Research shows that everyone comes to a relationship with certain expectations about behaviors, outcomes or circumstances. That’s not bad except that each person usually brings a different set of expectations to the marriage. Whether you recognize it or not, you have many expectations of how your spouse should act in your relationship. As an illustration, a parent may have behaved a certain way in their marriage and the child observed these behaviors all his or her life. Most children will subconsciously expect their marriage to be about the same - only your spouse doesn’t act like they are supposed to act. Or, you might have seen some behaviors in your parent’s marriage that you definitely do not want in yours; therefore, you subconsciously decide you will "expect" your mate to behave differently.

That may backfire as well. To be specific, a young man marries the love of his life. He expects her not only to be beautiful but also to do housework like his mother, cook like his grandmother and love the outdoors. The problem with these good expectations is that she never did housework at home, never cooked and hates bugs! These are not bad things but when these expectations are unspoken, but acted upon, disappointment will set in and arguments will soon follow.

It’s a cycle that spirals downward. It is critical for couples to clarify their expectations to keep a relationship moving in the right direction. If one expects their partner to respond in a certain way and they don’t get the expected response, disappointment will surely come. Disappointment leads to frustration, and then anger follows.

I find that many people are absolutely unaware of their own expectations. They have "absorbed" them through the years by watching their parents or some other relationship. These expectations become automatic and in many cases subconscious. It would be a lot easier if people sat down and made a list of their expectations, and then handed it over to their spouses. Why don’t people do this? For some reason people do not understand their expectations, or do not express them clearly. The Prevention Relationship and Enhancement Program materials articulate those reasons, which I will paraphrase for you here.

The first reason is that most people assume their partner knows what they expect. It is mind reading in reverse. One assumes their spouse can read their minds. In many cases it is carried to the extreme. For instance, a wife might say, "If you don’t know me well enough to know that I wanted a big diamond, you must not love me very much."

Another reason some expectations are not expressed is fear of rejection. Some couples do not want to tell their partners what they really want or need because they fear their partner will outright reject it. This not only confuses the issue but generally a spouse knows something is going on but not sure what it is, so they guess something completely out in left field.

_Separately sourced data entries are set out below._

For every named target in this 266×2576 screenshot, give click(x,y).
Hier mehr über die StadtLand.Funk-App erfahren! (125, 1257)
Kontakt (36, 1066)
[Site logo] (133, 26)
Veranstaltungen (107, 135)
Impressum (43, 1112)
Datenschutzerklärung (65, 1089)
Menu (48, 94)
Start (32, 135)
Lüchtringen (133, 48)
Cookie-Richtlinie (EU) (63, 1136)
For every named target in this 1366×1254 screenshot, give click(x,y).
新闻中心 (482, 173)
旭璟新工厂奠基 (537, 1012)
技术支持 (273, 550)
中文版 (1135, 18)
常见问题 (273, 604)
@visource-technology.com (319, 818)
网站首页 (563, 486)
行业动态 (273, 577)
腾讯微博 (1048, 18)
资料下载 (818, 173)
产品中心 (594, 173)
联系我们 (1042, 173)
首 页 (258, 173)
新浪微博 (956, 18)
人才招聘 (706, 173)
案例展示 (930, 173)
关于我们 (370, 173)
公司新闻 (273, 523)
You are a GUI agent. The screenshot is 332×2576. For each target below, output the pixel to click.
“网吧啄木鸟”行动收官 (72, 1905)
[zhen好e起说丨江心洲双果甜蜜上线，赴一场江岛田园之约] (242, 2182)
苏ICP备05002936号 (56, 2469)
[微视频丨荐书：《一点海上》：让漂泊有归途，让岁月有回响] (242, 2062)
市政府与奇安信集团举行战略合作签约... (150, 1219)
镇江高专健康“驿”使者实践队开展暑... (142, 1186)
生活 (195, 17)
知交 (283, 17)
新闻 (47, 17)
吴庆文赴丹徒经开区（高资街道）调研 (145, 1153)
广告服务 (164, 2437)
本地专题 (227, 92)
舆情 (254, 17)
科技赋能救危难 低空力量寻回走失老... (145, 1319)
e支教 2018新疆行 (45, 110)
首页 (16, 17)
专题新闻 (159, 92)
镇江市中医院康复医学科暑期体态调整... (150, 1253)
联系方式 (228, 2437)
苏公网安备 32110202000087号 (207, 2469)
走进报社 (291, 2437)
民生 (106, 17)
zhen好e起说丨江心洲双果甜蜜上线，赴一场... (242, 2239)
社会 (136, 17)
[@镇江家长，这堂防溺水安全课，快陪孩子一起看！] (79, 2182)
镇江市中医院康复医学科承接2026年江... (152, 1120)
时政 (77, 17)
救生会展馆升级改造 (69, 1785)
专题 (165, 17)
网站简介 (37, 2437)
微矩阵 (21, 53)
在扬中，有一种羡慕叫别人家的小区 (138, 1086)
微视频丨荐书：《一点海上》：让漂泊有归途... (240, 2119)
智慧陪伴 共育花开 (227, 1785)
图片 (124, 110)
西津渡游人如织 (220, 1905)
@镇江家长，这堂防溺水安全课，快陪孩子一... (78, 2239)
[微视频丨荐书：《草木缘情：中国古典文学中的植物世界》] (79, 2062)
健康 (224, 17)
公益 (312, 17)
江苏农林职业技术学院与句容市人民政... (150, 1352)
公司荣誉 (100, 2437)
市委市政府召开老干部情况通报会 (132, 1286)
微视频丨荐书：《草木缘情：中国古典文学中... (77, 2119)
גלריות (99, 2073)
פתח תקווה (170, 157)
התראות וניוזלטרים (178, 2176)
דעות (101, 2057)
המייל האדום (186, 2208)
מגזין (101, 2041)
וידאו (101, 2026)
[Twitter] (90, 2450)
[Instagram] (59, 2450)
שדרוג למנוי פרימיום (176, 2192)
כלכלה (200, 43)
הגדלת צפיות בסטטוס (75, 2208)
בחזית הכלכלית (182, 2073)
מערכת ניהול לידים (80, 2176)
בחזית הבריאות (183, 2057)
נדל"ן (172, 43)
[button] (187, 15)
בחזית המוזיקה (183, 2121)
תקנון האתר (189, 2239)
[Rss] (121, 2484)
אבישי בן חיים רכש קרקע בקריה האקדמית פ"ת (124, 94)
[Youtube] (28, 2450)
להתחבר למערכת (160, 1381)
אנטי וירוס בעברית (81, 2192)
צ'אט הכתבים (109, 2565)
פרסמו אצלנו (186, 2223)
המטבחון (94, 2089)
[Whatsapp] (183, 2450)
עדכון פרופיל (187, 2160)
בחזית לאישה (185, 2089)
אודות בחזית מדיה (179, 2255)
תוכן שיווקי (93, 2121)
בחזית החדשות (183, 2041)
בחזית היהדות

It is better to take the risk in expressing one’s expectations because it may be the very action that starts the relationship going in the right direction. Sooner or later, unexpressed expectations will cause a lot of anger and frustration. A key phrase to remember here is: "when you are disappointed in your relationship, some expectation has not been met." When disappointment comes, do not get angry, but instead look for ways to clearly articulate your expectations.

Partners should work to become aware of what they expect in a marriage. They should ask themselves if they are reasonable expectations based on a common sense approach. Partners should risk being open about their expectations. Research abounds about expectations in a marriage. As an example, researchers Norm Epstein at the University of Maryland, and Don Baucom at the University of North Carolina at Chapel Hill have identified three major areas where couples have expectations about the way things should be in a relationship. The first area is boundaries. Who establishes the boundaries? Who should be inside the relationship and who should be out? Where does the line around a couple go? How much independence is okay between the two?

The second area is investments. How much time and effort does each partner feel the other should be putting into the relationship? This might even include what each partner considers an investment to be. For instance, the husband might think if he is with his wife, he’s making an investment. She might perceive his presence as a duty, not an investment. The wife wants her husband to be with her and talk to her.

The last area is control and power. Who makes which decision? How is power shared, or is it? Misunderstandings here can cause big problems.

As you can tell, expectations are important. Will you ever meet all of your spouse’s expectations? I don’t think so. However, understanding your own expectations, investigating where they come from, and then expressing them to your spouse will reduce disappointment and improve your relationship.